Idiopathic inflammatory myopathy
IMM is a group of rare autoimmune diseases characterised by inflammation of muscle cells. It mostly affects the muscles.
Myositis is characterised by a great variability of symptoms, which vary depending on the form of the disease, but can also differ from patient to patient, even if they are affected with the same form.
Myositis causes muscle weakness, muscle pain and increased fatigue during physical effort.
Other symptoms may appear as well. For example, dermatomyositis also affects the skin, in addition to muscles.
Causes and risk factors
IMM develops as a result of the immune system malfunction, which leads to inflammation, provoking the symptoms. IMM is said to be idiopathic because no specific cause of this disorder has been identified.
According to recent studies, genetic predisposition, together with some environmental factors, could be a possible cause of the disease.
IMM affects about 6 to 7 people per 100,000.

----

### EXERCISE INSTRUCTIONS
(A) According to the text on idiopathic inflammatory myopathy, how many people does IMM affect?
(B) Quote the text on idiopathic inflammatory myopathy from "Myositis causes muscle" to "of the disease.".
The records that follow were taken from a different source than the text.

----

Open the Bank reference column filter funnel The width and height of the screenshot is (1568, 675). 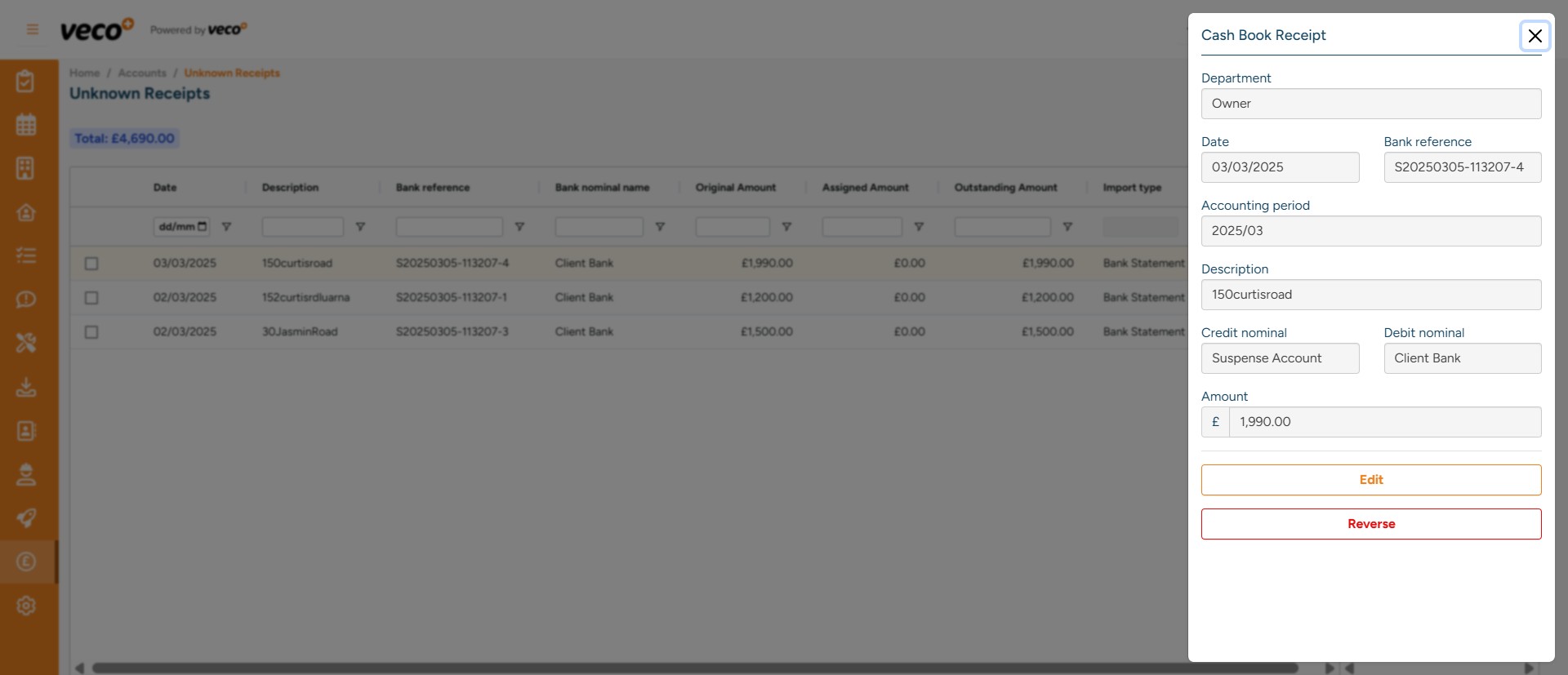click(519, 227)
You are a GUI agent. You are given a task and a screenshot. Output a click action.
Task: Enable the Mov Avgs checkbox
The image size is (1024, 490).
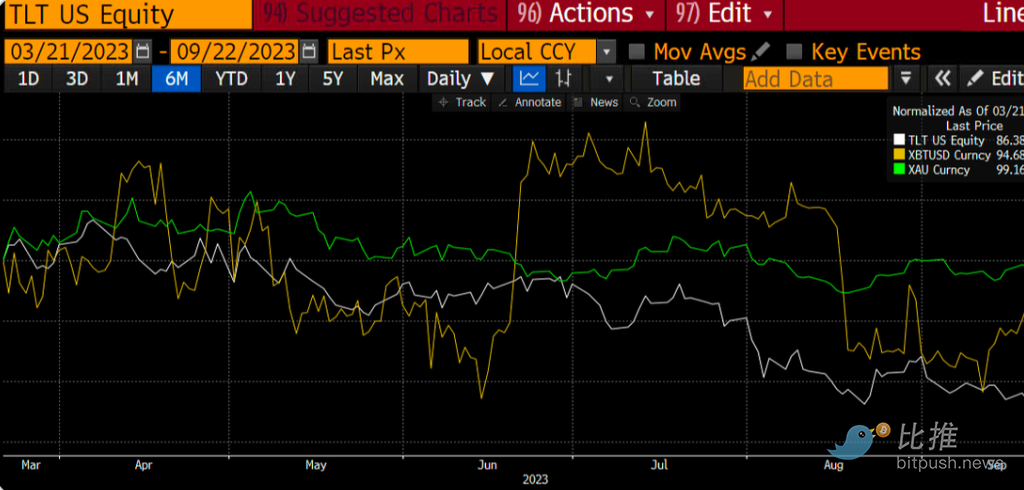[636, 52]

----

### RESULTS FOR THE EXERCISE
(A) About 6 to 7 people per 100,000.

(B)
Myositis causes muscle weakness, muscle pain and increased fatigue during physical effort.
Other symptoms may appear as well. For example, dermatomyositis also affects the skin, in addition to muscles.
Causes and risk factors
IMM develops as a result of the immune system malfunction, which leads to inflammation, provoking the symptoms. IMM is said to be idiopathic because no specific cause of this disorder has been identified.
According to recent studies, genetic predisposition, together with some environmental factors, could be a possible cause of the disease.